[Written request 1] Convert the stored items listing into a JSON list of strings with one string per line, skipping blank lines and omitting the pictures.

[Page text]
+ + +
This paper derives from an interest in the challenge of developing algorithms which accept essentially raw linguistic data as input, and produce as their output an analysis of the data, or a grammar.[1] In this day and age, that concern may strike an audience of linguists as a bit unusual, but I think it is a reasonable challenge to undertake. In this paper, I will discuss the techniques and the results of developing just such an algorithm for the purposes of learning morphology on the basis of essentially no prior knowledge save for the data. All of the ideas that I will present have been implemented computationally, and the reader is encouraged to download the program in question, Linguistica, which runs under Windows and which can perform automatic morphological analysis of a corpus of the user's choice.
Linguists with long memories will remember that Zellig Harris published a renowned paper in 1955 entitled From phoneme to morpheme with just such a goal in mind. Some ten years later (1967), at the dawning of the age of computers for everyman, he tried out his algorithm on a small corpus, and got some interesting results, but little overall measurable success. Some years after that, Hafer and Weiss (1974) took up Harris’s idea again, refined and sharpened it, consider a dozen variants of it, all sympathetic to Harris’ less than fully elaborated notion. Again, the results were intriguing, but they were not standing on the threshold of unadulterated success.[2]
In the first part of this report, I will review Zellig Harris’s idea, illustrate where it works well and where it fails. On the face of things, it seems plausible, but the results suggest we should look for alternative approaches.
In the third part, I will attempt to explain why no such local account can succeed at providing a morphology, and give a brief account of an alternative view which selects a morphology on the basis of a global measure of simplicity and optimal compression.
In the final part, I will give a brief overview of how the reader may download a working version of the automatic morphological analyzer, part of a program called Linguistica, available at no charge on the Web.
+ + +
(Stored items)
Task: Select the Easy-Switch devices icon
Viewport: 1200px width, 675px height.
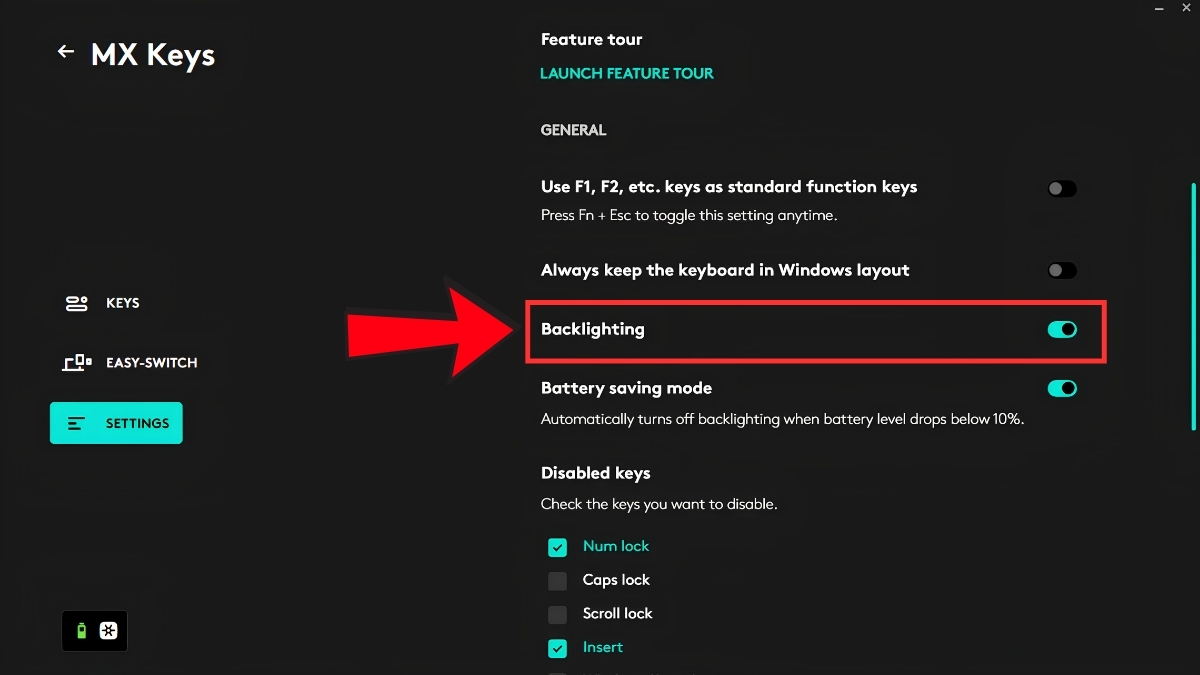Action: point(77,363)
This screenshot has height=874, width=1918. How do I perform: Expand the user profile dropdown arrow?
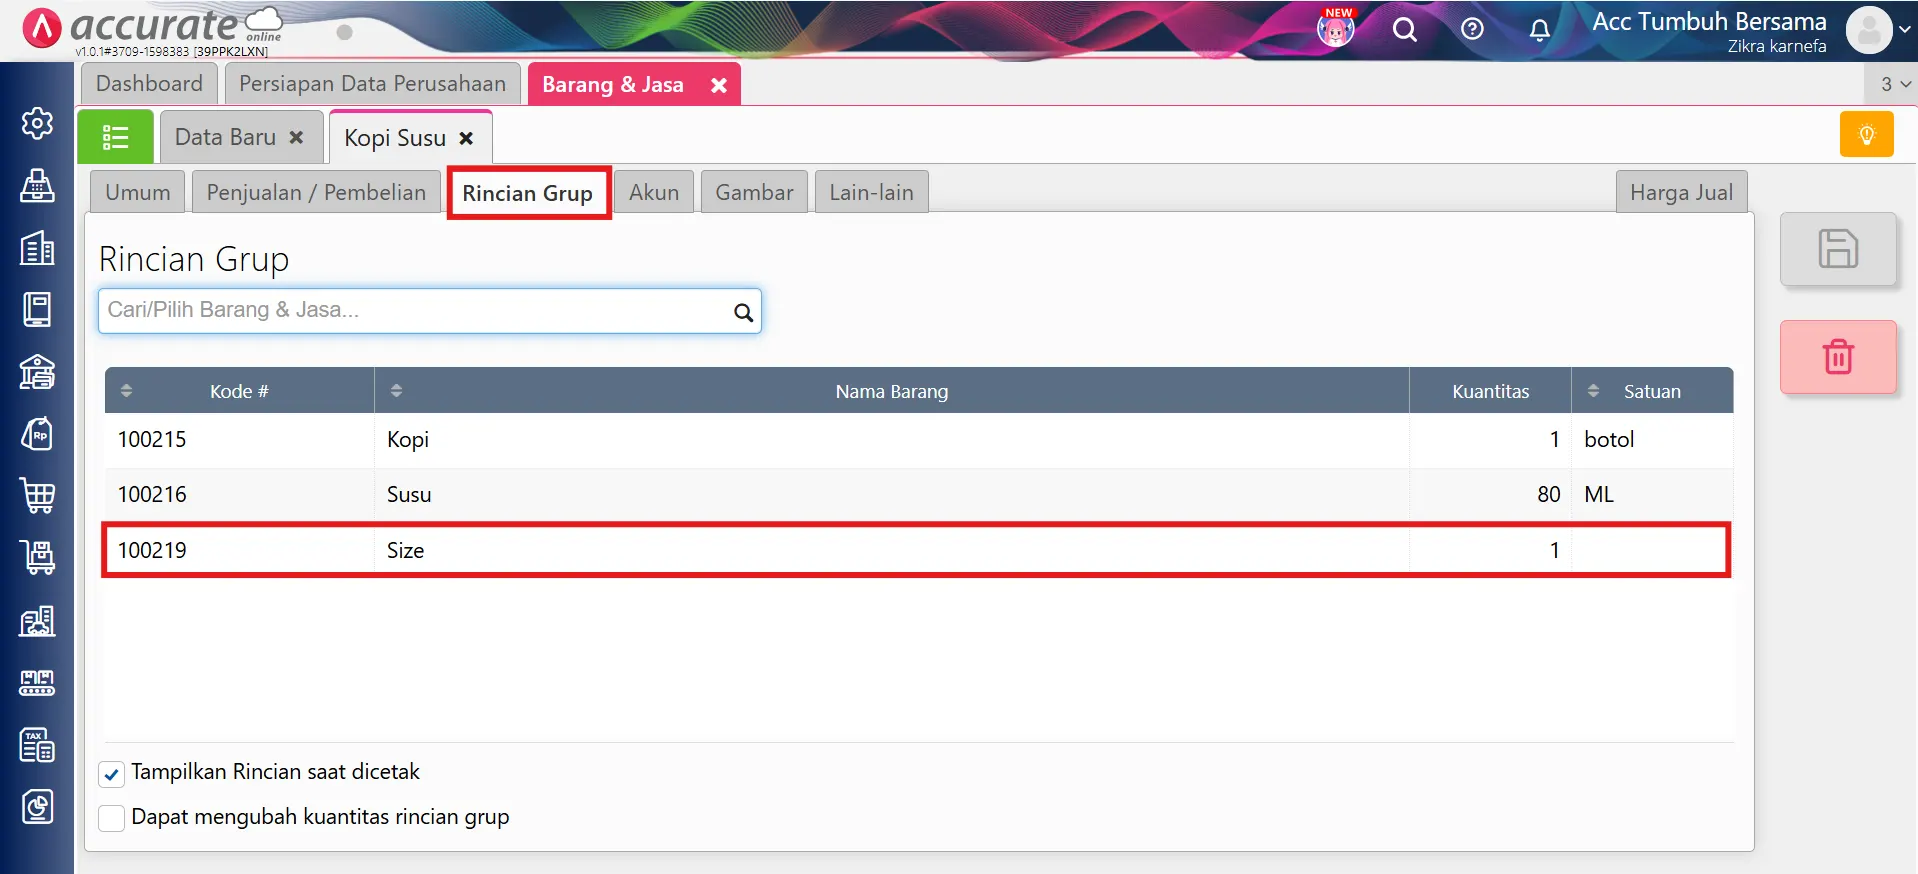pos(1904,30)
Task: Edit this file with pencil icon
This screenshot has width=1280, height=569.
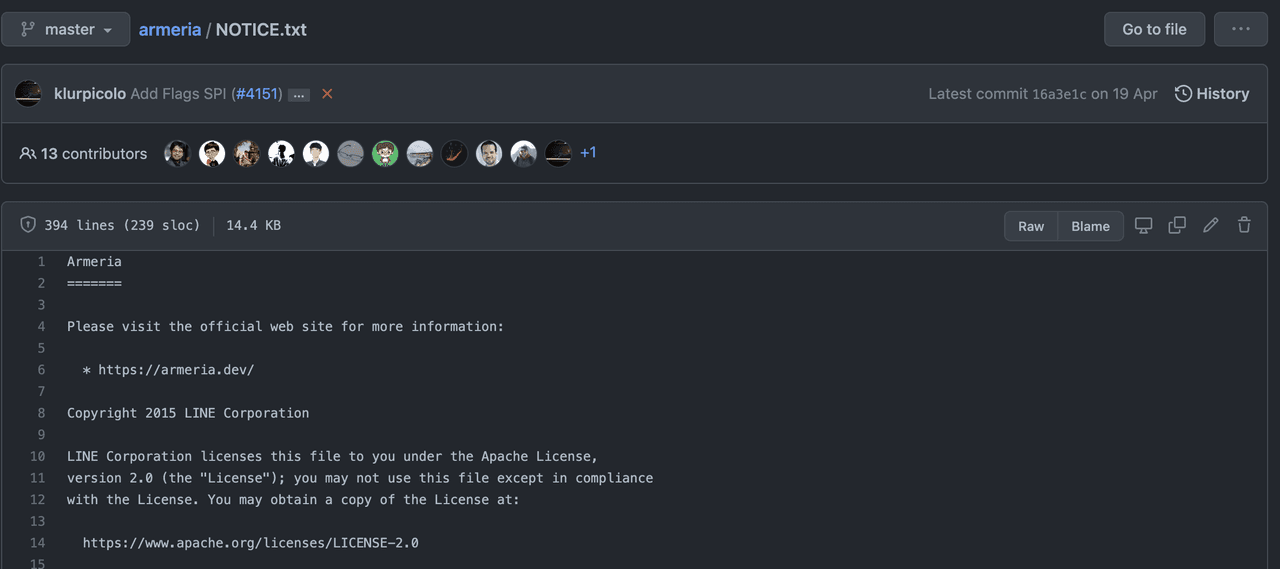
+ + +
[Written request 2] Extend the passage on automatic learning of morphology, beginning right after its final sentence.

[Right answer 1]
[
  "Task: Select the Easy-Switch devices icon",
  "Viewport: 1200px width, 675px height.",
  "Action: point(77,363)",
  "This screenshot has height=874, width=1918. How do I perform: Expand the user profile dropdown arrow?",
  "pos(1904,30)",
  "Task: Edit this file with pencil icon",
  "This screenshot has width=1280, height=569."
]

[Right answer 2]
Harris’ proposal in his 1955 and 1967 publications were not quite the same, but the later paper was explicitly developed to make it computationally feasible; the procedure of the earlier paper was designed in terms of what questions a linguist would ask an informant. Harris’ idea was that after any series of letters[3], there will typically be 1 or more letters in possible continuations of a word.[4] The more choices there are, Harris reasoned, the more likely the spot is to be a morpheme boundary, in the sense that (for example) after the letters jum , one might find only two continuation letters in a typical English corpus (p as in jump, jumps, jumping, jumped, and b as in jumble). After jump, however, there are five possibilities (in the same corpus): s (jumps), e (jumped, jumper), i (jumping), y (jumpy), and word-boundary (jump). Each position between letters can be associated with such a count, which we will call the right-branching count. Harris reasoned that positions whose right-branching count was larger than the right-branching count of either of its neighbors were bound to be morpheme boundaries.
It would seem that the same operation ought to select prefixes as well. In a typical 50,000 word corpus of English (the first 50,000 words of the Brown corpus), there are 9 distinct letters that may follow a word-initial d, and 18 that can follow word-initial de, while after the first three letters of decided, only 6 letters can follow. So Harris’ formula declares a morpheme boundary after de.
So far, so good: but the procedure also declares a morpheme boundary after (almost) all initial de-s, most of which are not prefixes (as in dead, demon, deep, Delhi, and so on). And it also declares equally loudly that there is a morpheme boundary after da, after di, and after do, too! Fa, fe, fi, fo and fu are likewise declared morphemes (as are a wide range of CV sequences, and some CCV sequences like bla, bri, bro, cha, gra, gri, gro, pla, pre, pri, pro, sha, sho, sta, ste, sto, tra, tri as well as imp, qui and wor, for the same reasons – the method cannot distinguish between phonological freedom brought on by morphology or simply left open by phonology). On the other hand, oppo- is identified as a morpheme (because of the existence of oppo-se, oppo-nent, and oppo-rtunity), and and conservatives is parsed co-nserv-ati-ves.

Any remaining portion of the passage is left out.